Discussion in 'MacBook Pro' started by Previse, Dec 18, 2012.

  1. Previse macrumors member

    Joined:
    Jan 20, 2012
    #1
    I've got a

    15" Retina MacBook Pro
    - 2.6 GHz Quad-Core i7 (Turbo Boost 3.6 GHz)
    - 16 Gb DDR3 Ram
    - 256 Gb SSD

    That's about a week old, along with a Speck Clear Case on it..

    I've noticed that when web browsing with brightness all the way up or even 3/4 up the keys feel a bit warm and the strip above the F keys near the hinge is pretty warm/hot.

    When trying to play Team Fortress II ... With 1440X900 resolution the fans become unbearably loud and the keys get hot to the touch, along with the aluminium along the top getting extremely hot as well.

    All the above is when keyboard brightness is on 1-3/16 and screen 8-10/16

    I'm curious wether or not its the case .. Or is this how all MBP-R run? I've got another few days to return, and i'm extremely tempted because this heat is annoying as hell.

    Thanks
     
  2. andymac2210 macrumors regular

    Joined:
    Jul 18, 2011
    #2
    My 2012 cMBP runs at about 70* when I'm web browsing (external monitor).

    I have 3 browsers open and I also have steam, PS, reeder, mail and a bunch of other stuff open.
    Any game kicks it up to 85*.

    MBPs just run hot.
     
  3. ForceGhost macrumors regular

    ForceGhost

    Joined:
    Jul 31, 2012
    Location:
    Bournemouth, UK
    #3
    Don't worry, although it may not seem it, it is perfectly normal.
     
  4. Previse thread starter macrumors member

    Joined:
    Jan 20, 2012
  5. GGJstudios macrumors Westmere

    GGJstudios

    Joined:
    May 16, 2008
    #5
    This is quite normal, whether you have a case on your Mac or not. The case won't cause any problems with heat. The Intel processors used in Macs are designed to automatically shut down to prevent damage if they truly overheat. CPU Tjmax = 105C (221F), GPU Tjmax = 100C (212F) on i3, i5, i7 processors. (Source: Intel)

    If you're not already using it, iStat Pro (free) or iStat Menus ($16) will give you accurate readings of your temps and fan speeds, among other things.

    Unless there is a rare defect in a Mac, most temps are well within the normal operating range, considering the workload being put on it.
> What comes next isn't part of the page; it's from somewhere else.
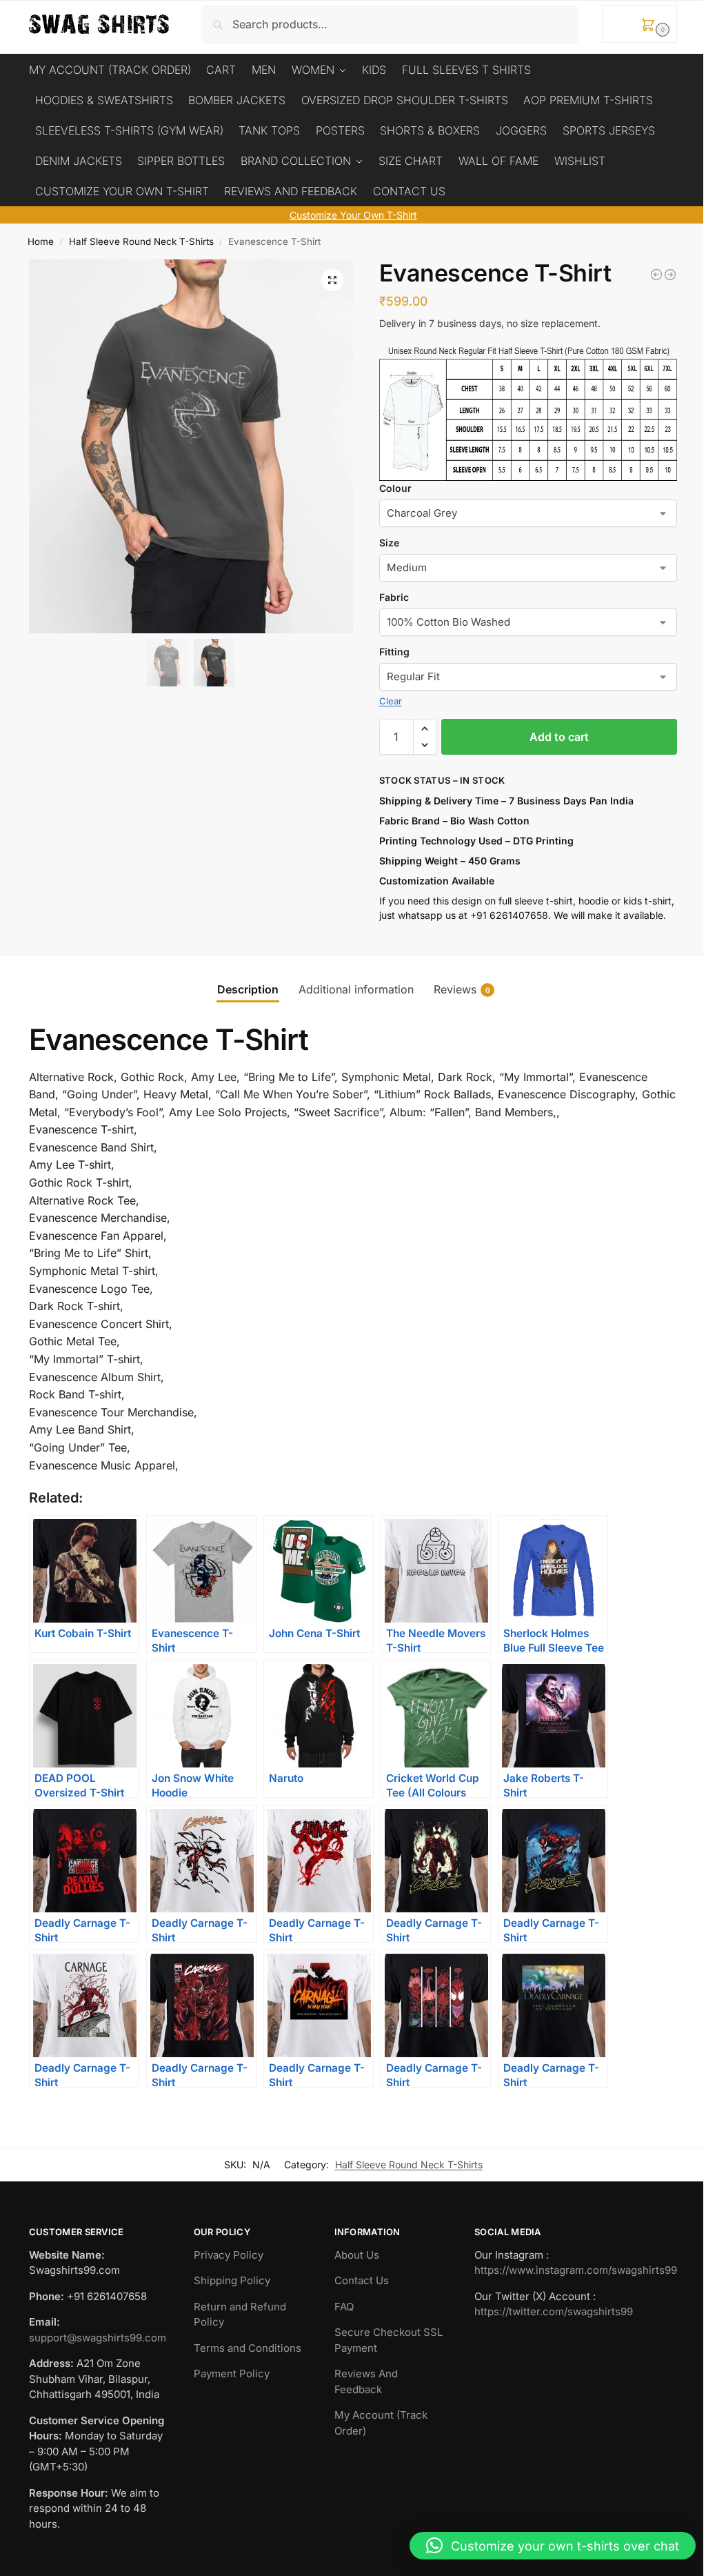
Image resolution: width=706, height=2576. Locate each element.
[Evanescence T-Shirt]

Websites with Flash content, games and other multimedia apps will put higher demand on the CPU/GPU, generating more heat. This is normal. If you're constantly putting high demands on your system, such as gaming or other multimedia tasks, expect temps to rise and fans to spin up accordingly. It's just your Mac doing its job to maintain temps within the normal range.
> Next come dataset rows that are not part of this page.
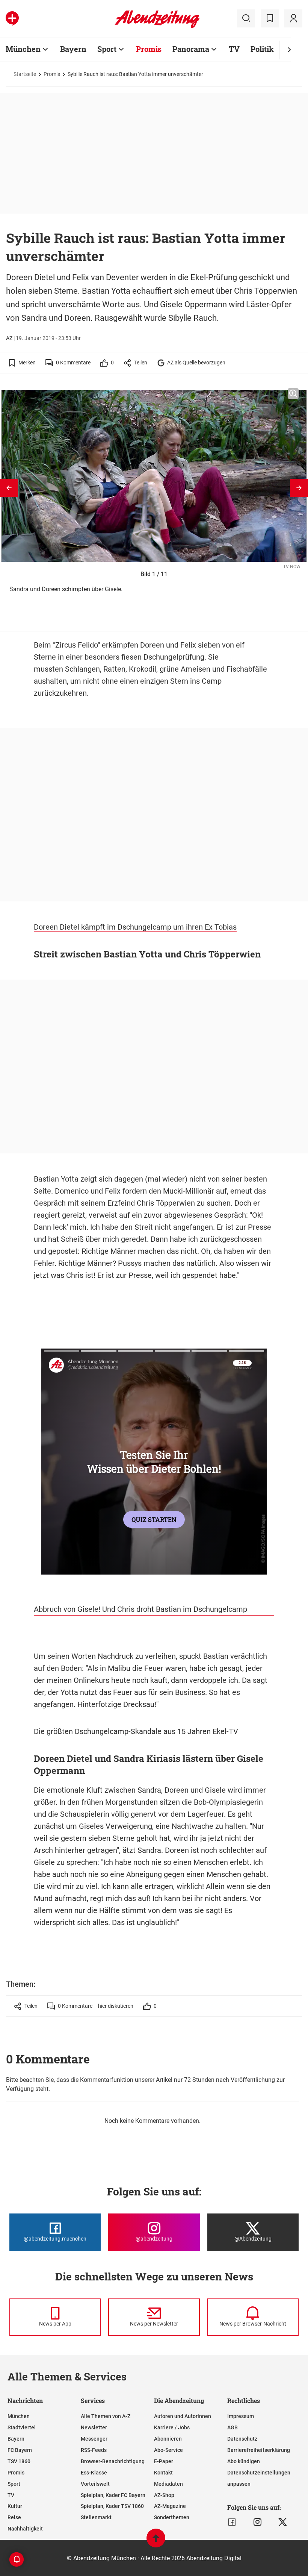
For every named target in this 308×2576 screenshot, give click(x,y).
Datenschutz (242, 2439)
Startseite (25, 74)
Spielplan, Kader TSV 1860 (112, 2506)
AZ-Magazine (170, 2506)
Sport (106, 49)
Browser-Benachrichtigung (113, 2461)
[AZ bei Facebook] (232, 2522)
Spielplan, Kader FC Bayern (113, 2495)
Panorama (190, 49)
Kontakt (163, 2473)
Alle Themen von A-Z (105, 2416)
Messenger (94, 2439)
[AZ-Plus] (12, 18)
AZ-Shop (164, 2495)
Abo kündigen (243, 2461)
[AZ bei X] (282, 2522)
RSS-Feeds (94, 2450)
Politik (262, 49)
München (23, 49)
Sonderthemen (171, 2517)
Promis (149, 49)
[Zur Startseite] (157, 27)
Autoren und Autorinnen (182, 2416)
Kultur (15, 2506)
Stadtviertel (22, 2427)
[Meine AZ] (293, 18)
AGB (232, 2427)
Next (299, 488)
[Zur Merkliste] (270, 18)
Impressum (240, 2416)
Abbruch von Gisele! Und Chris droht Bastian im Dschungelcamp (140, 1609)
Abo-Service (168, 2450)
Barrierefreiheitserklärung (258, 2450)
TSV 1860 (19, 2461)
    It is also quite normal for your Mac to become extremely hot to the touch during intensive operations. The aluminum body transfers heat more effectively than other materials used in computer casings, so you will feel the heat more. This doesn't indicate that it's overheating and will not harm the computer to be hot to the touch.

    Your fans are always on when your Mac is on, spinning at a minimum of 2000 rpm (for MBPs) or 1800 rpm (for MBAs, MBs and minis). iMacs have 3 fans with minimum speeds in the 800-1200 range. They will spin faster as needed to keep temps at a safe level.

    If your fans are spinning up without increased heat, try resetting the SMC.
    (PRAM/NVRAM has nothing to do with these issues, so resetting it will not help.)

    The intake and exhaust vents are in the back of the computer near the hinge on all Mac notebooks (except the new MBP with retina display, which has intake vents along the sides at the bottom). The iMac vent is a slot on the back near the top of the computer. Make sure the vents remain unblocked to allow your computer to perform at its best.

    Learn about the fans in your Mac
    Apple Portables: Operating temperature

    For Flash-related issues:
     
  6. Previse thread starter macrumors member

    Joined:
    Jan 20, 2012
    #6
    Thank you for this good bit of information. Now at some points i see the GPU Diode hitting 80C. As you pointed out the TJmaxes are in place, but is there any point i should worry and calm down myself?

    Thank you
     
  7. GGJstudios macrumors Westmere

    GGJstudios

    Joined:
    May 16, 2008
    #7
    Yes, you should calm yourself and no, you shouldn't worry at all. If your Mac overheats, it will automatically shut down to prevent damage.
     
  8. willgreene99 macrumors regular

    willgreene99

    Joined:
    Dec 16, 2010
    Location:
    DFW
    #8
    When playing D3, mine runs at 95ºc to 99ºc with the fans a blaring.